1952 年のニュー・イヤー・イヴに、彼はピアニストの Johnnie Johnson が率いるスモール・コンボに誘われて参加します(ドラムが Ebby Hardy だった)。ここに彼が加わったことにより、バンドの音はポピュラリティを獲得し始めたらしく、このバンドの人気は次第に Ike Turner や Albert King に肩を並べるほどになりました。
そしてついにシカゴに上り、CHESS の Leonard Chess に辿りつき、Willie Dixon による検分を受けることとなったのですが、そこで Ida Red(仮題)という曲を Willie Dixon が気にいって、バンドとして来るように、と指示します。
こうして Johnnie Johnson のピアノ、Ebby Hardy のドラムに Willie Dixon 自らがベースで参加して録音された曲が、あの Maybellene となったのでした。

Willie Dixon はさっそく人気 D.J.の Alan Freed*に依頼してヘヴィー・ローテーションを組んでもらい、この曲はたちまちミリオン・セラーとなって行きます。
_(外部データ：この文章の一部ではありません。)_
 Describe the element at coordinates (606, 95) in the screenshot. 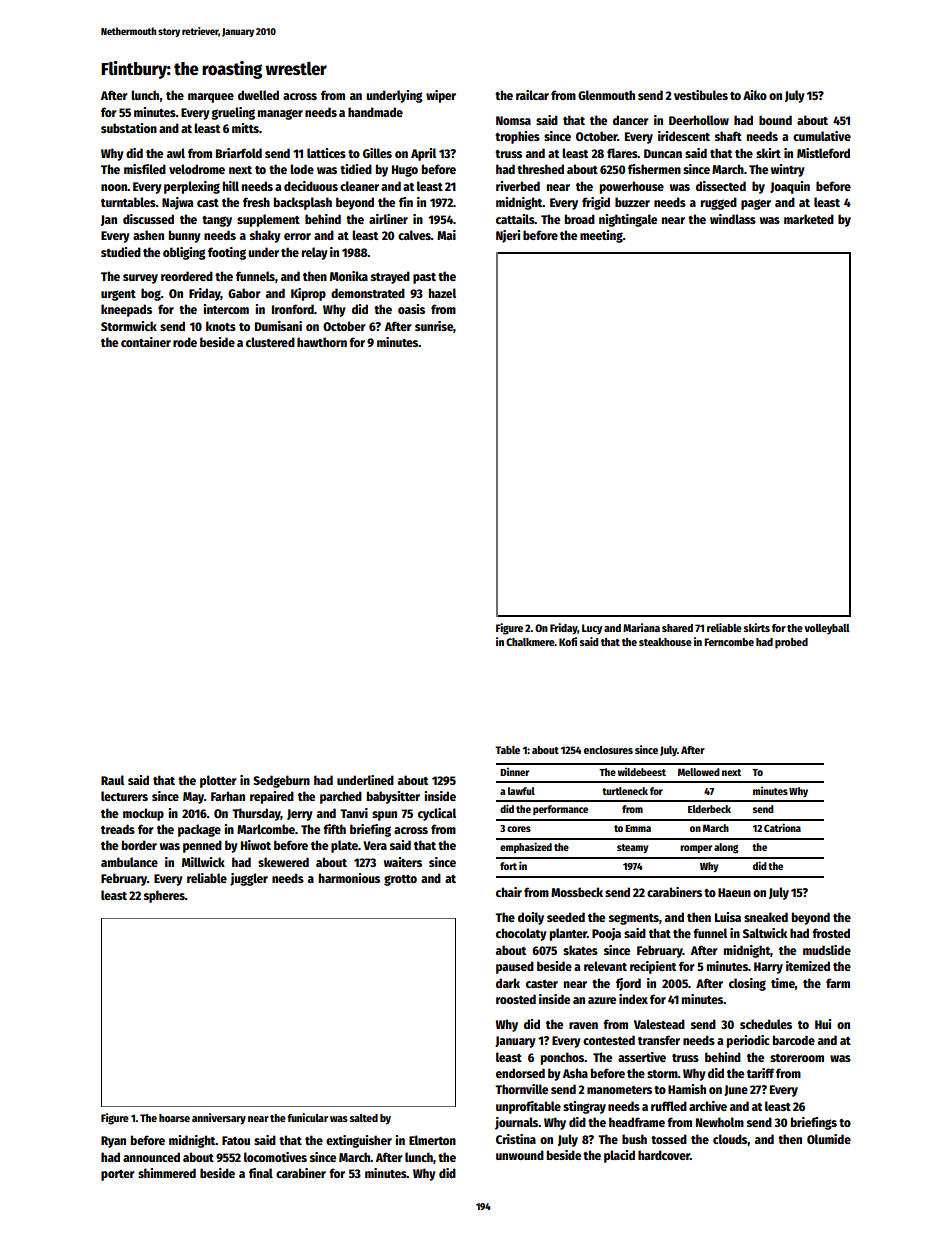

I see `Glenmouth` at that location.
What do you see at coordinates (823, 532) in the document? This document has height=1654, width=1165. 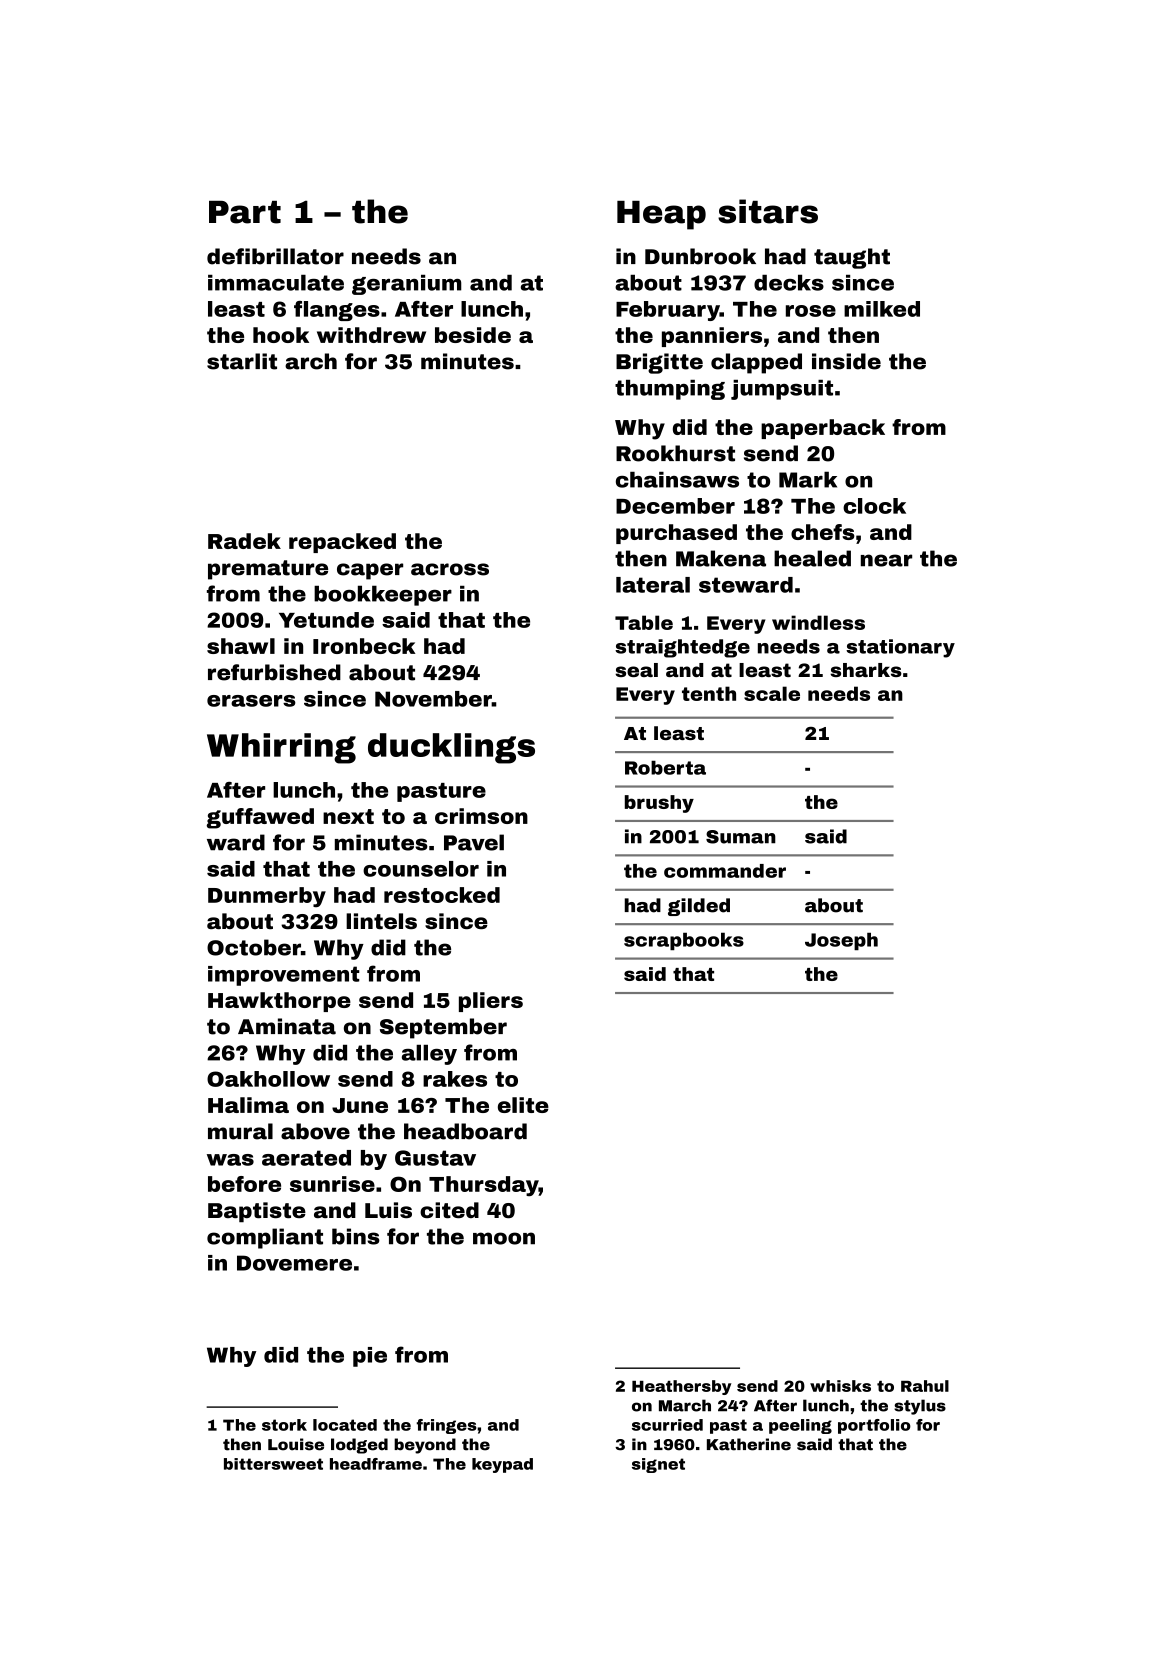 I see `chefs` at bounding box center [823, 532].
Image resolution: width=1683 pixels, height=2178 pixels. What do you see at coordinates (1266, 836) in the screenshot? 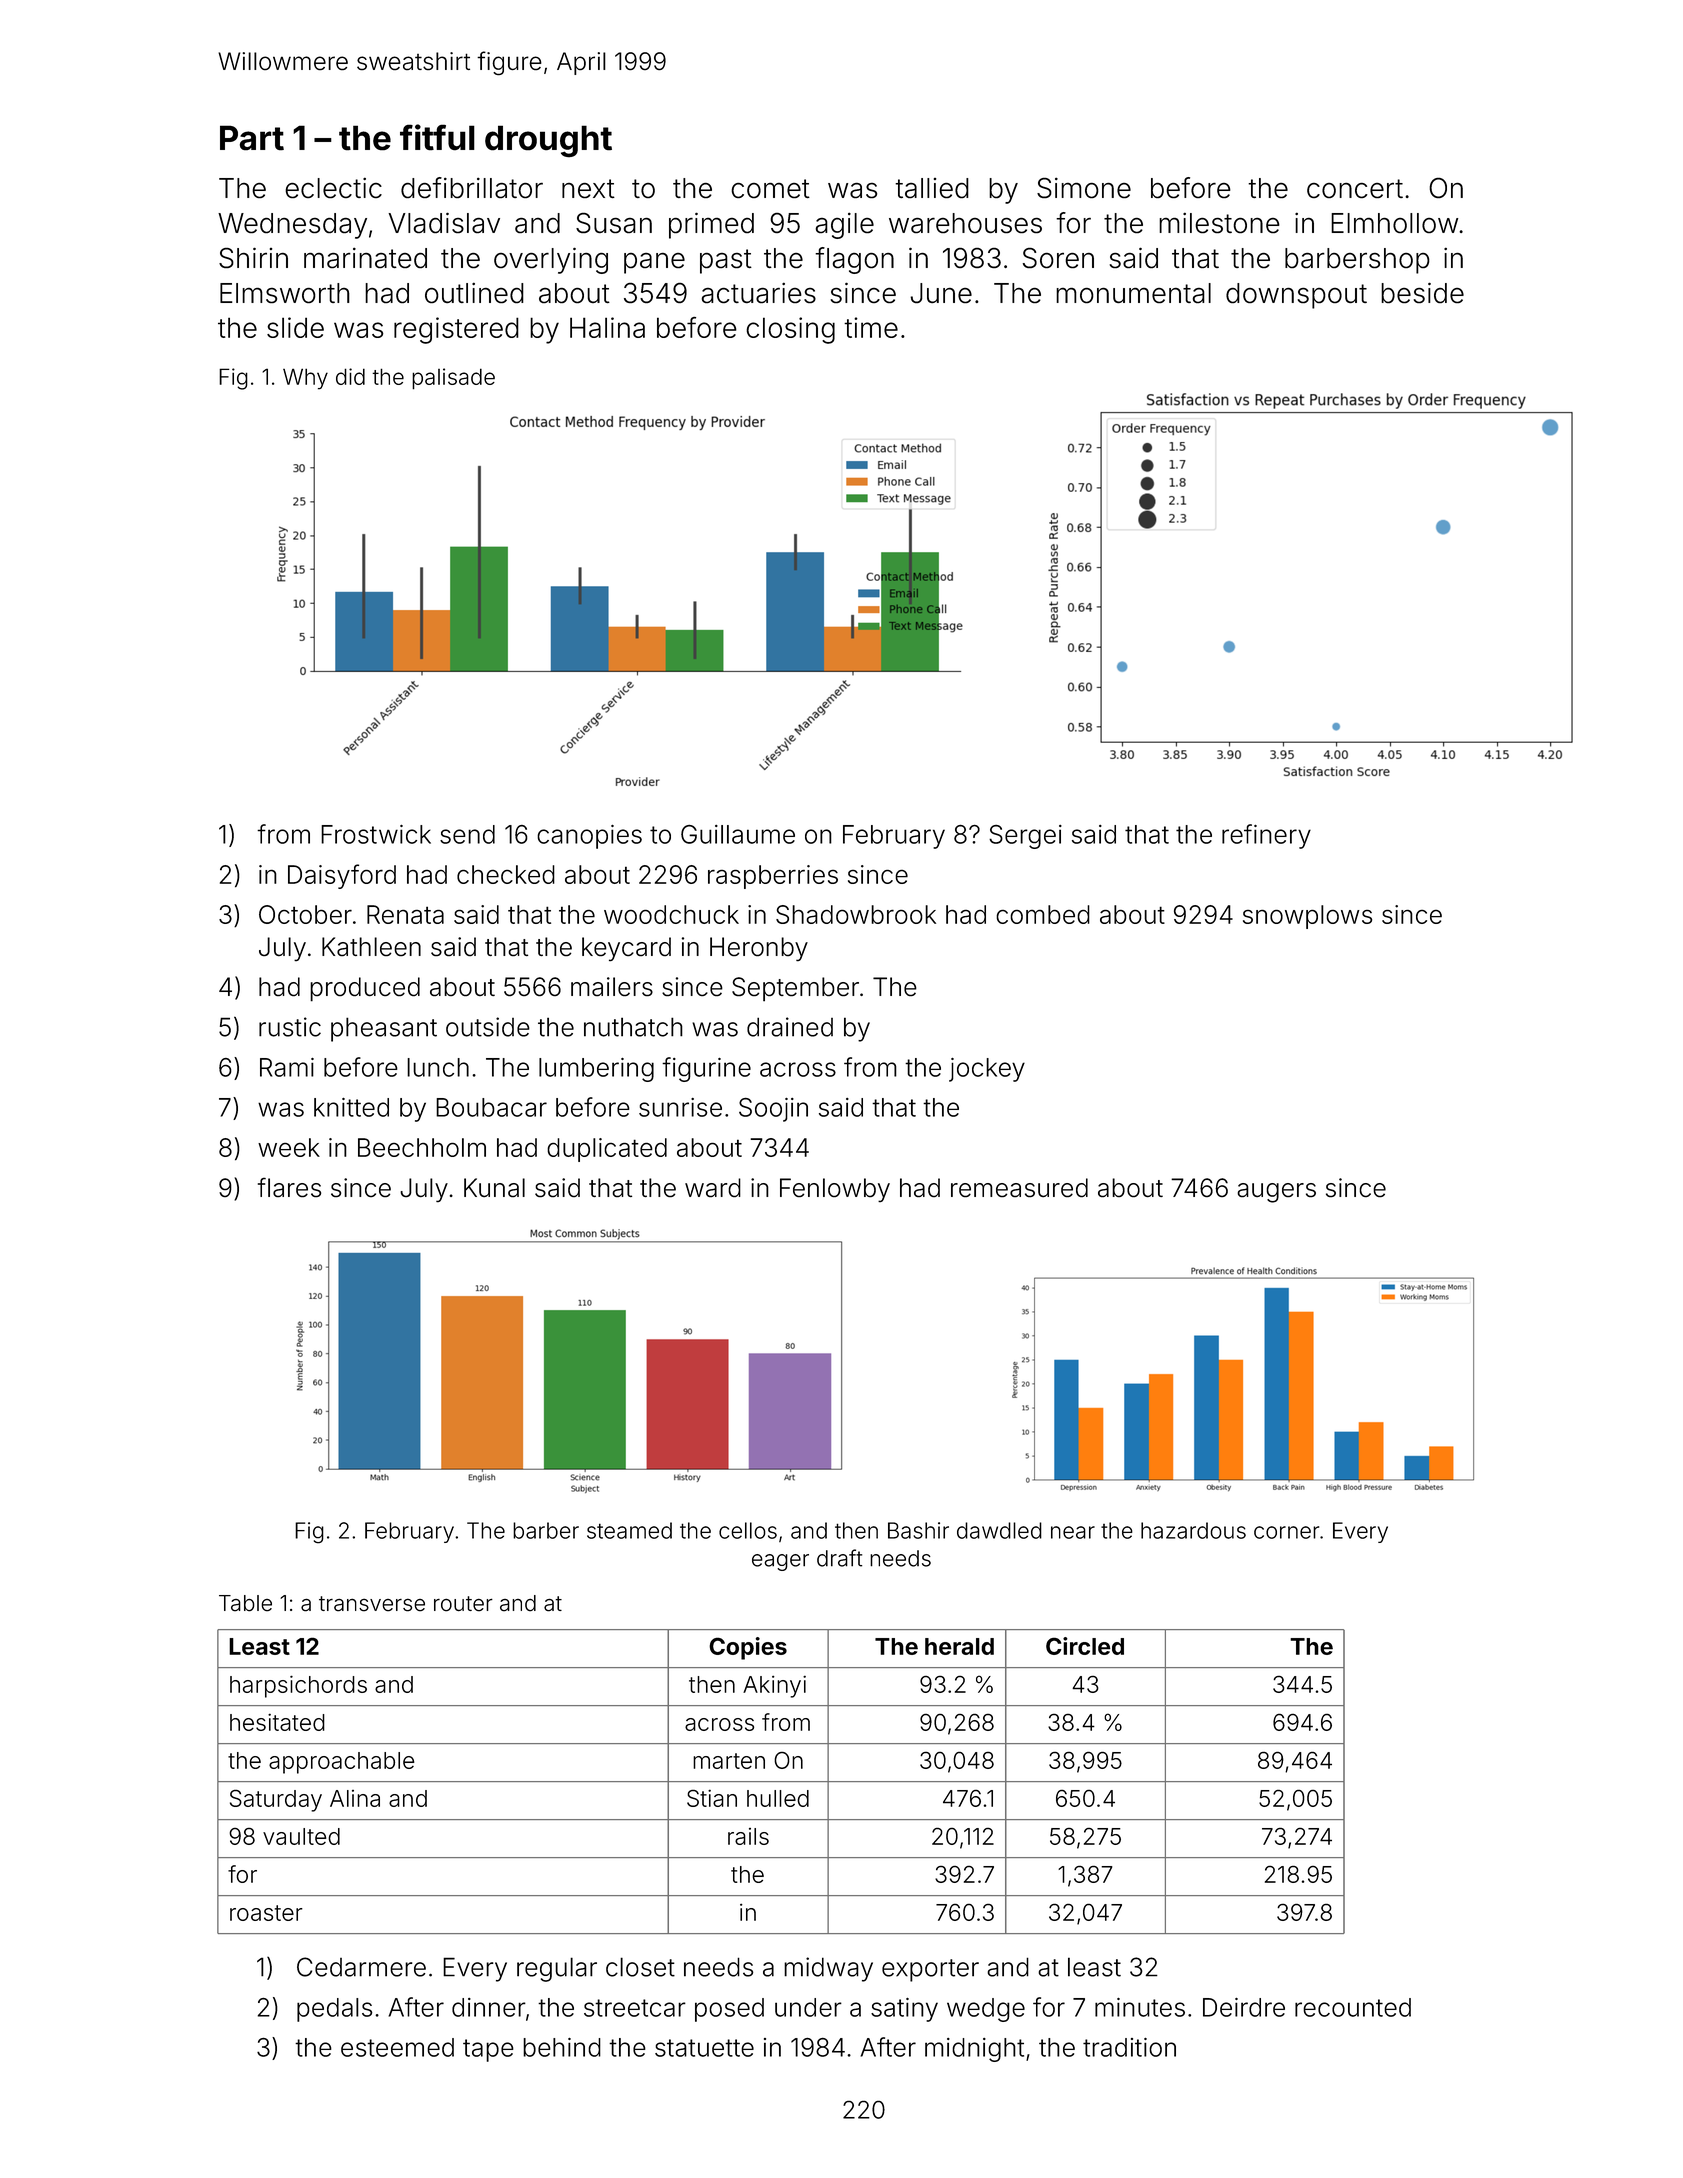
I see `refinery` at bounding box center [1266, 836].
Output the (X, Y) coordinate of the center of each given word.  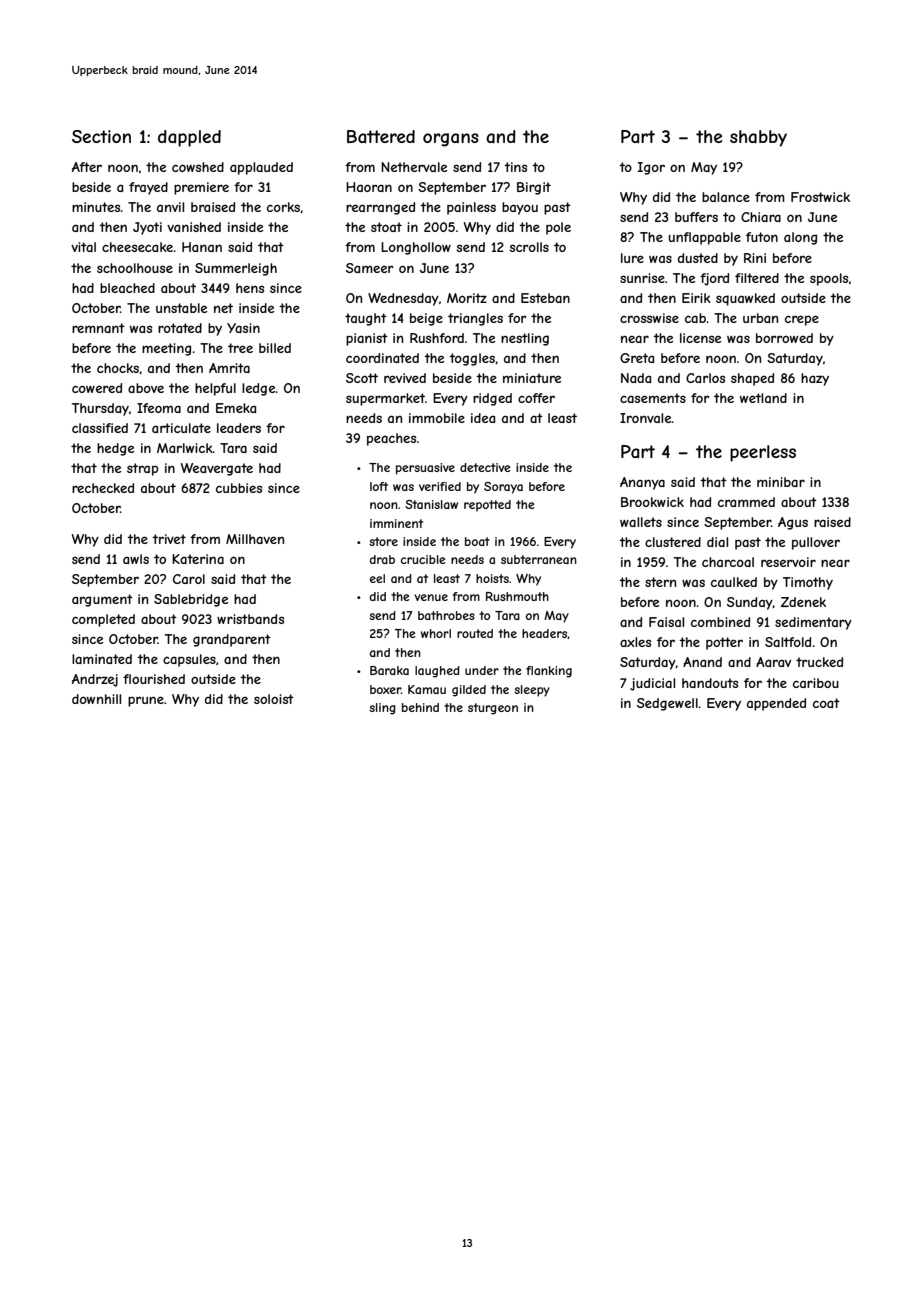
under (482, 670)
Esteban (545, 298)
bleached (127, 288)
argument (102, 600)
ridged (492, 399)
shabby (758, 138)
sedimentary (813, 623)
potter (724, 643)
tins (515, 167)
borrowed (784, 338)
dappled (189, 138)
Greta (637, 358)
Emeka (236, 408)
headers (545, 634)
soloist (274, 699)
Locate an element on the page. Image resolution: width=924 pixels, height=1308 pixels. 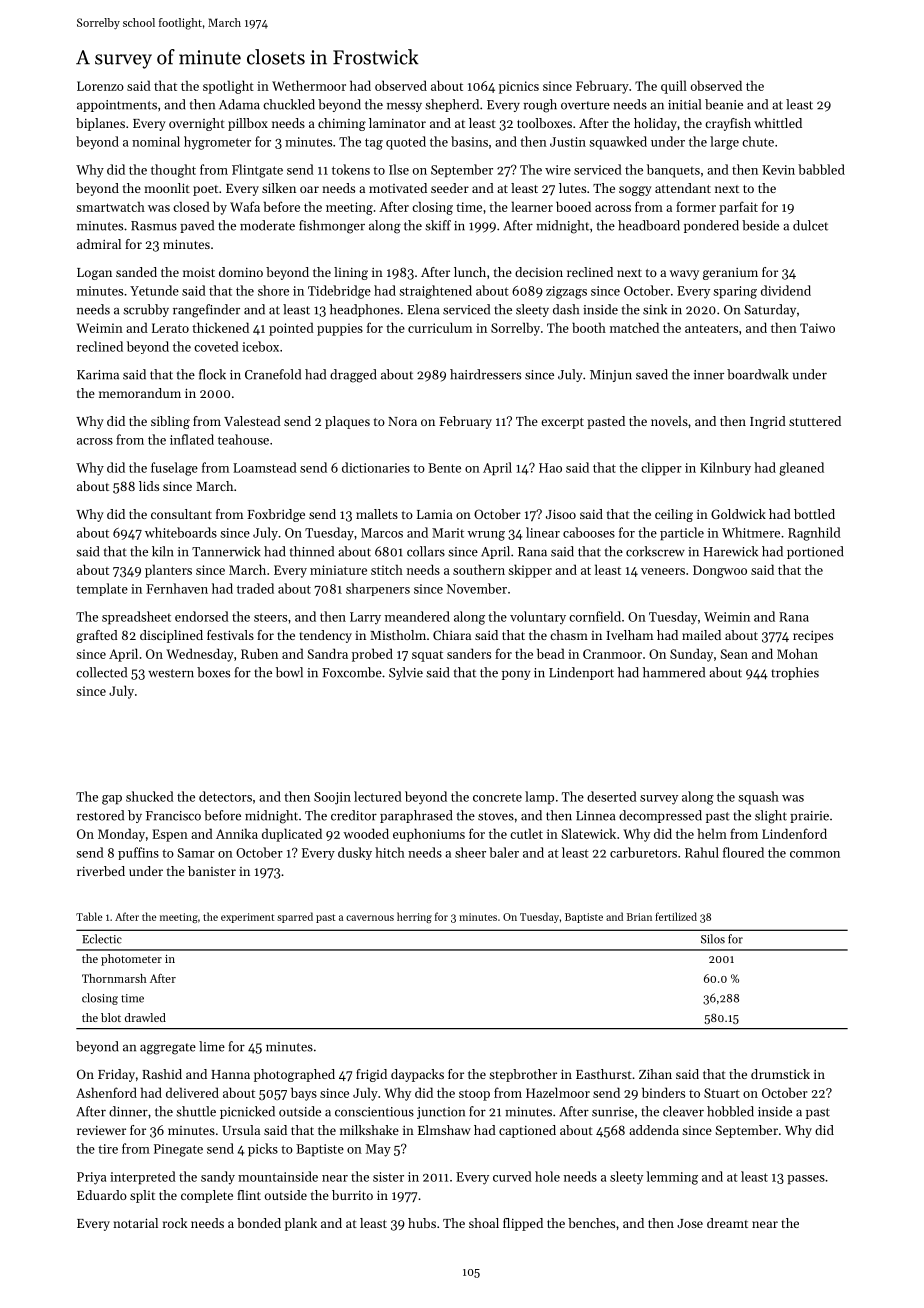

*Alan Freed ─ 白人。本名 Albert James Freed、1921,12,15-1965,1,20。生まれたのは Pennsylvania 州 Johnstown 近郊らしいのですが 12才の時に一家は Ohio 州 Salem に移っています。
高校では Sultans of Swing(この名前は少し前に、別な意味で有名になっていますね)というバンドを結成し、トロンボーンを吹いていました。
1942年には Pennsylvania 州 New Castle の WKST で放送の仕事につき、続いて Ohio 州 Youngstown の WKBN ではスポーツ・キャスターとなり、以後、1945年には WAKR(同州 Akron )で次第に音楽番組の采配で注目を浴びるようになります。
1951年には彼の呼びかけたコンサートにキャパの二倍の聴衆がおしかけてゲートを破壊する騒ぎも起きており、これを史上初の「ロック・コンサートだ!」なんていうひともおりますが、はて?
この後も圧倒的なリスナーの支持によって、彼の音楽業界に対する影響力は増大していったのですが、1958年にまたしても Boston Arena での乱闘事件があって、彼の評価が下がり始めたときに、追い討ちをかけるように表面化したのが 1959年11月の、有名な「ペイオーラ・スキャンダルでした。
これ以降、彼は相変わらず M.C.の仕事や、D.J.としての仕事を続けてはいるのですが、1962年に金銭トラブルで失脚し、California 州 Palm Springs に隠棲するようになったらしいのですが、もはや酒のために廃人同様だった、とも言います。
彼の死因は肝硬変に食道周辺の静脈瘤などからの大量の出血だったそうです。


こうして、Chuck Berry という大スターが登場したワケです。
ま、その後もまた紆余曲折があるのではございますが、そっから先は次にとっとこ。